==== RECORDED INFORMATION

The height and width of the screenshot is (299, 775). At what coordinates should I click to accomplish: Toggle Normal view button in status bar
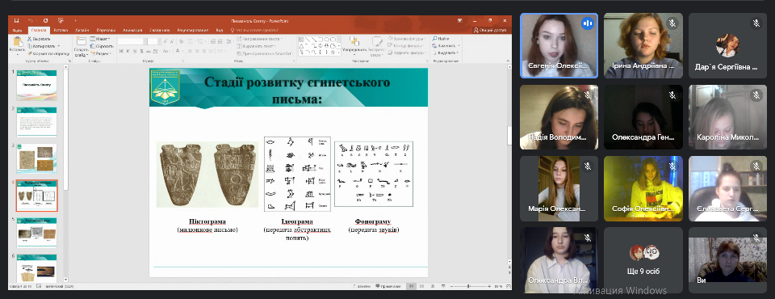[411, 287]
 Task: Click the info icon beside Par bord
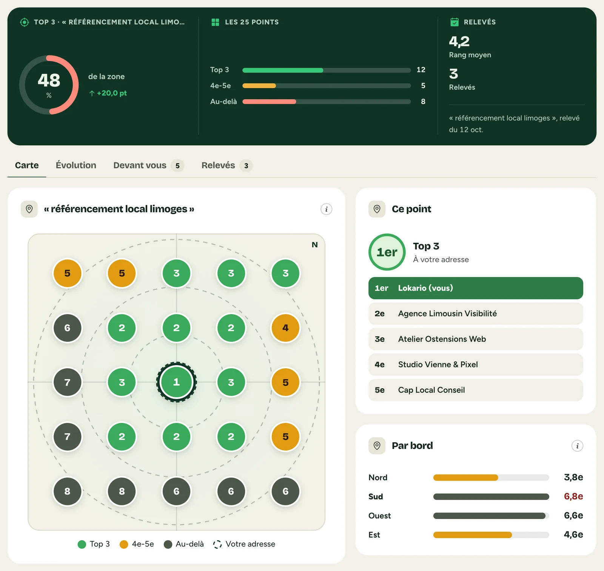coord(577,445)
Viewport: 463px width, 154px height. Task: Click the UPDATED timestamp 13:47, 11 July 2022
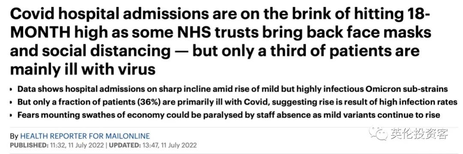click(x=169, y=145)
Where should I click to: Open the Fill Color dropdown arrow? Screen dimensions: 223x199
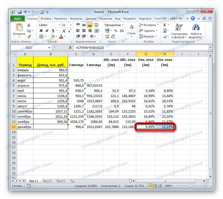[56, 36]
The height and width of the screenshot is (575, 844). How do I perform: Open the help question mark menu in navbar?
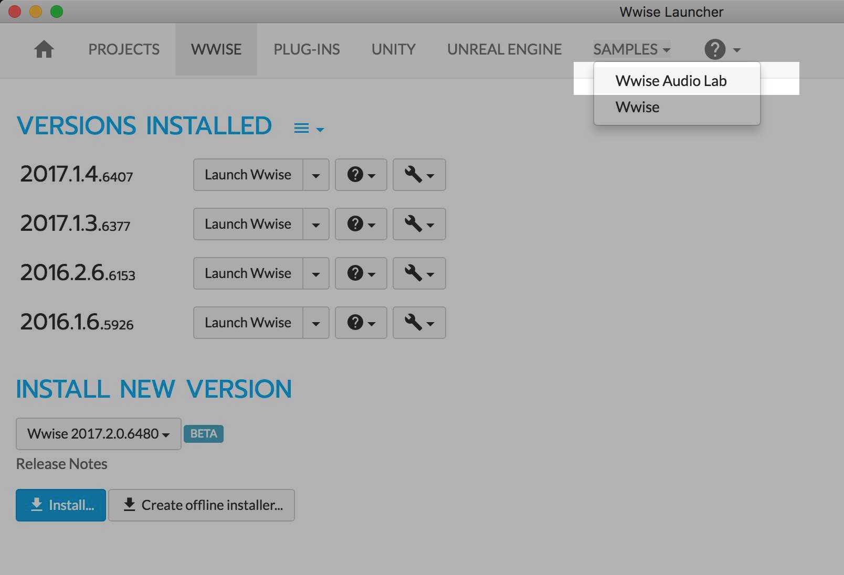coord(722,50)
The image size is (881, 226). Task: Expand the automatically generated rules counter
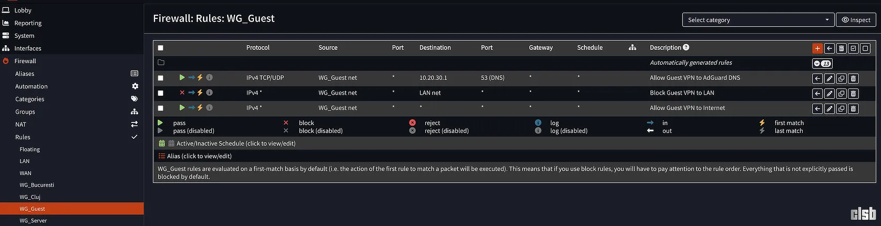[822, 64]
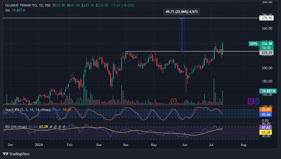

========

■ PROBLEM REQUIREMENTS:
With the pictures removed, write the listing out word for word.

■ SOLUTION TO THIS EXERCISE:
The height and width of the screenshot is (299, 775). At what coordinates should I click to accomplish: Toggle Normal view button in status bar
[411, 287]
 Task: Click the info icon beside Par bord
coord(577,445)
Viewport: 463px width, 154px height. Task: Click the UPDATED timestamp 13:47, 11 July 2022
click(x=169, y=145)
Where should I click to: Open the Fill Color dropdown arrow? Screen dimensions: 223x199
[56, 36]
The height and width of the screenshot is (575, 844). How do I perform: Open the help question mark menu in navbar?
coord(722,50)
The image size is (881, 226). Task: Expand the automatically generated rules counter
[822, 64]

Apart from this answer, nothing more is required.